= PROBLEM STATEMENT =
Return only the lines from the start of the records through the line that contains "Screen dimensions: 538x362", inclusive; leave out all pictures.

*** Begin section ***

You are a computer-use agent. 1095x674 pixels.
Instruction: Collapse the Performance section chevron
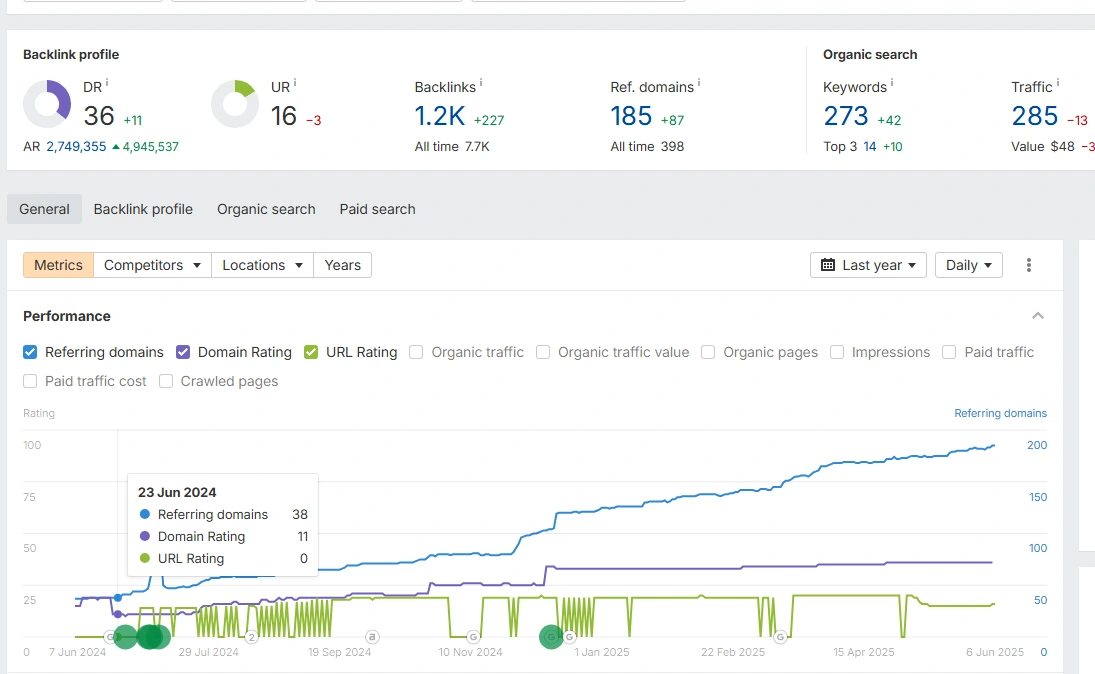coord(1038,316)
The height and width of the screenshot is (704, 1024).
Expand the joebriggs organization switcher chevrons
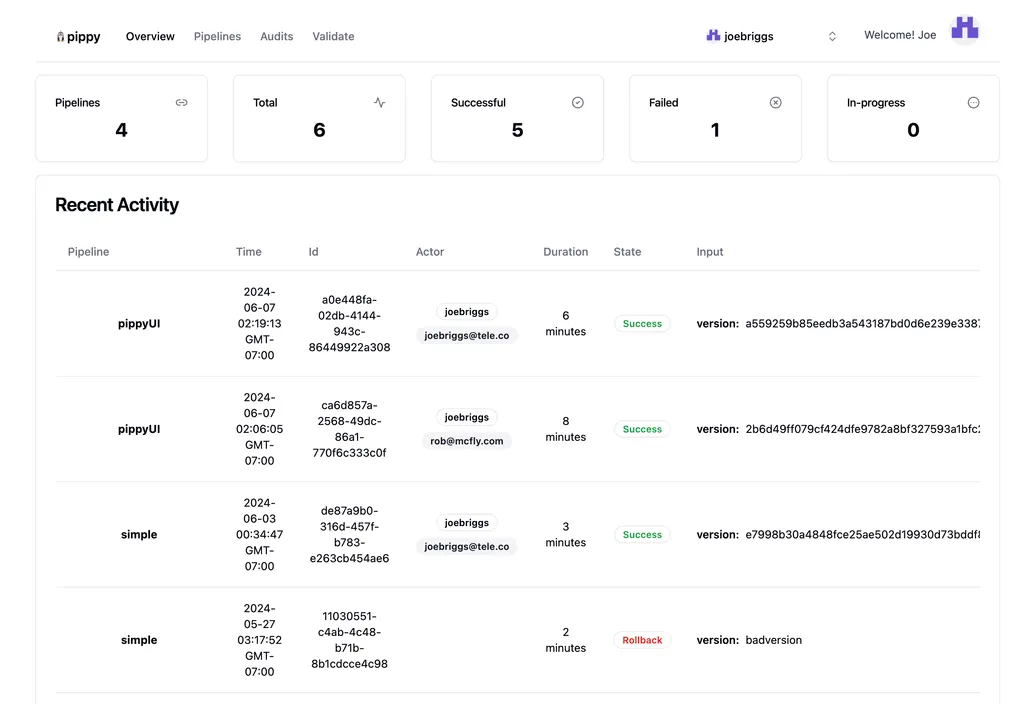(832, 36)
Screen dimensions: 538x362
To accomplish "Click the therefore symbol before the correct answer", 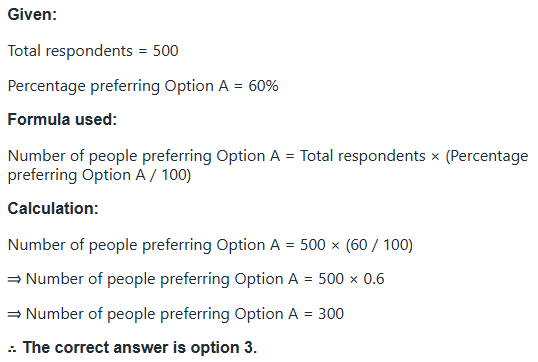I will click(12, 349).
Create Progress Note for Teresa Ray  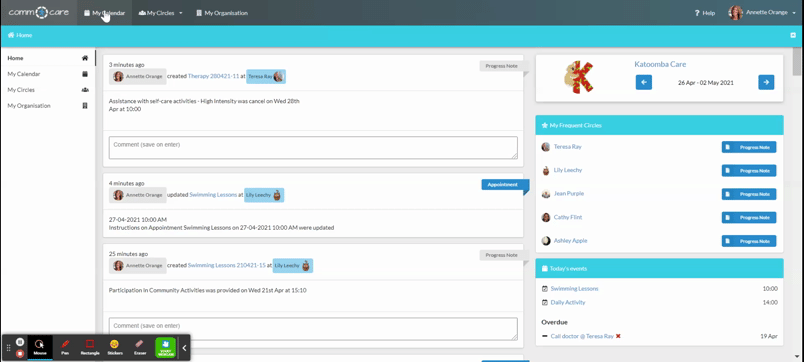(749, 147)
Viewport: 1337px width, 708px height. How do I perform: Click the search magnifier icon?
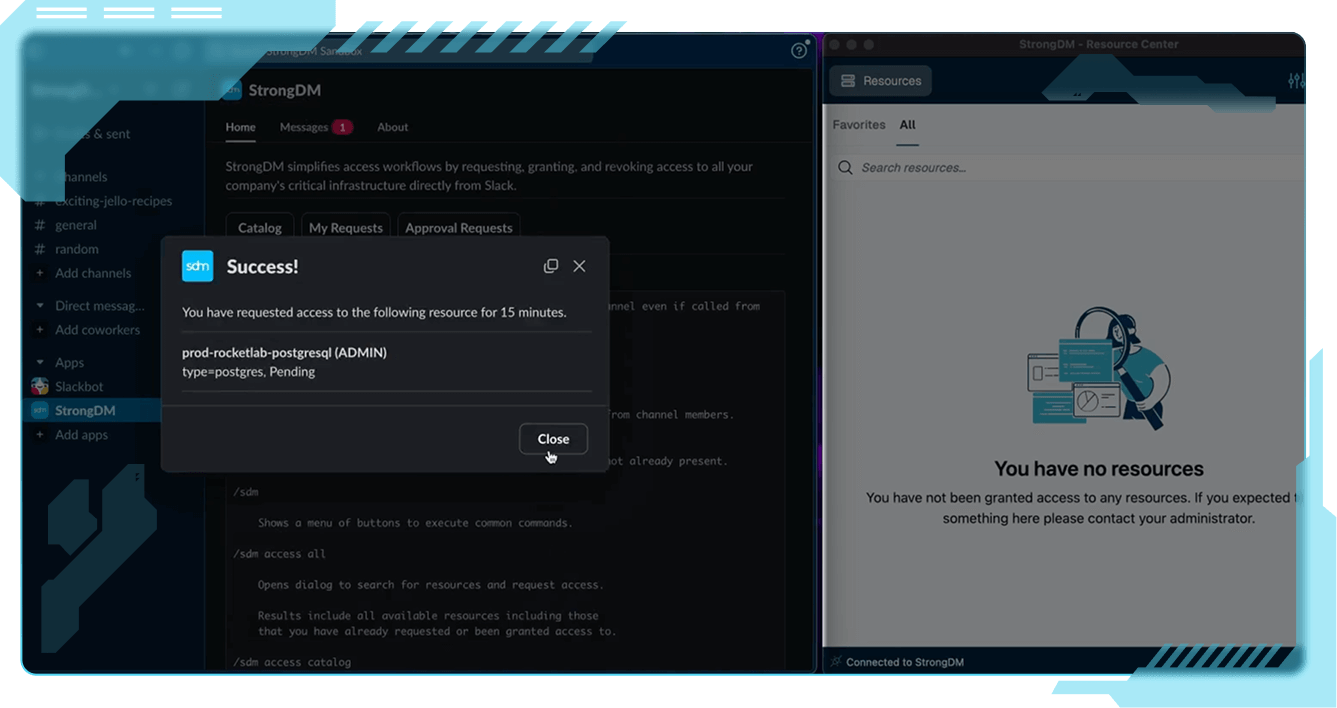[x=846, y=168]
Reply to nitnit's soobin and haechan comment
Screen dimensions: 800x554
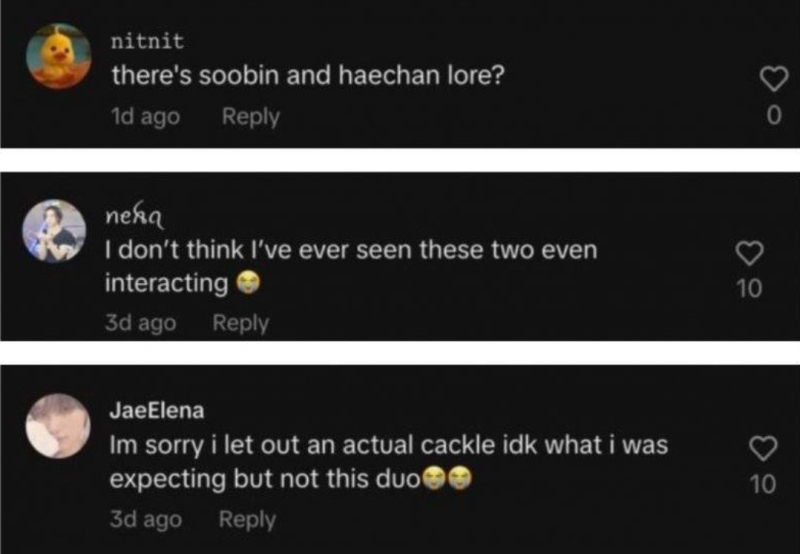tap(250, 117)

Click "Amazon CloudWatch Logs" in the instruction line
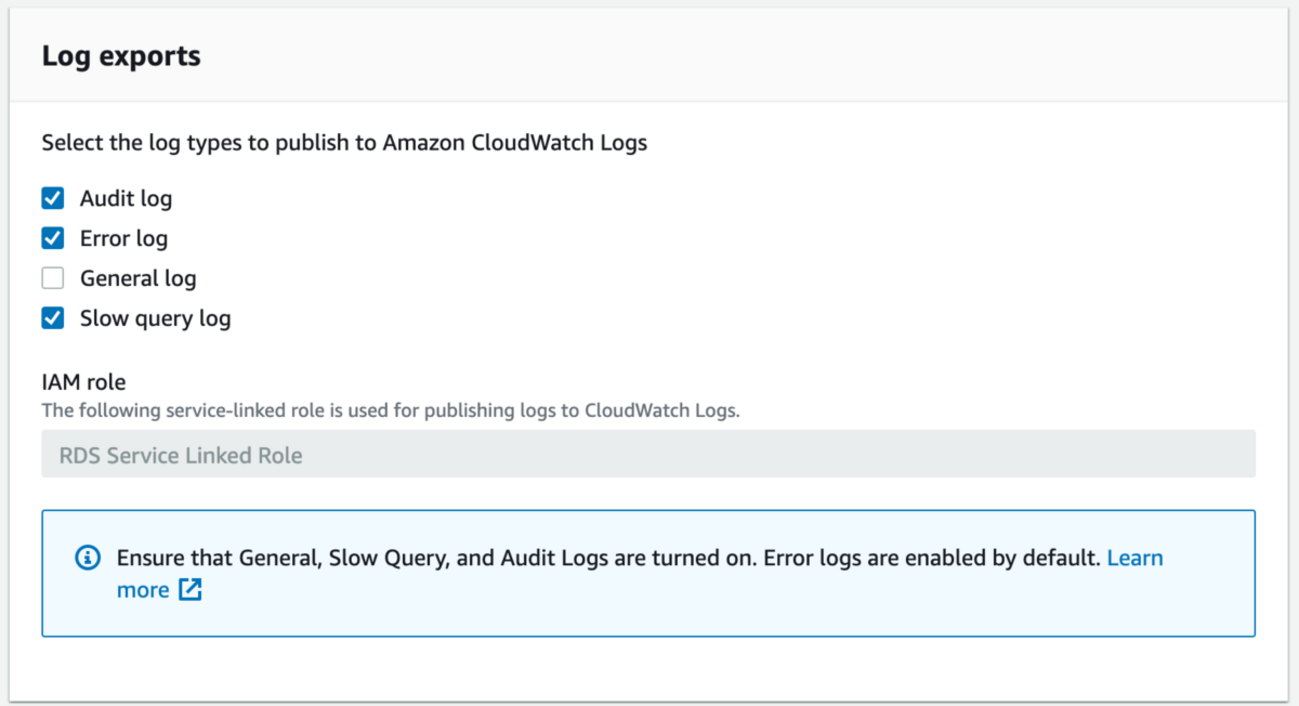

*** End section ***

= RESPONSE =
You are a computer-use agent. 1095x674 pixels.
Instruction: Collapse the Performance section chevron
coord(1038,316)
The height and width of the screenshot is (704, 1024).
Expand the joebriggs organization switcher chevrons
(832, 36)
Screen dimensions: 538x362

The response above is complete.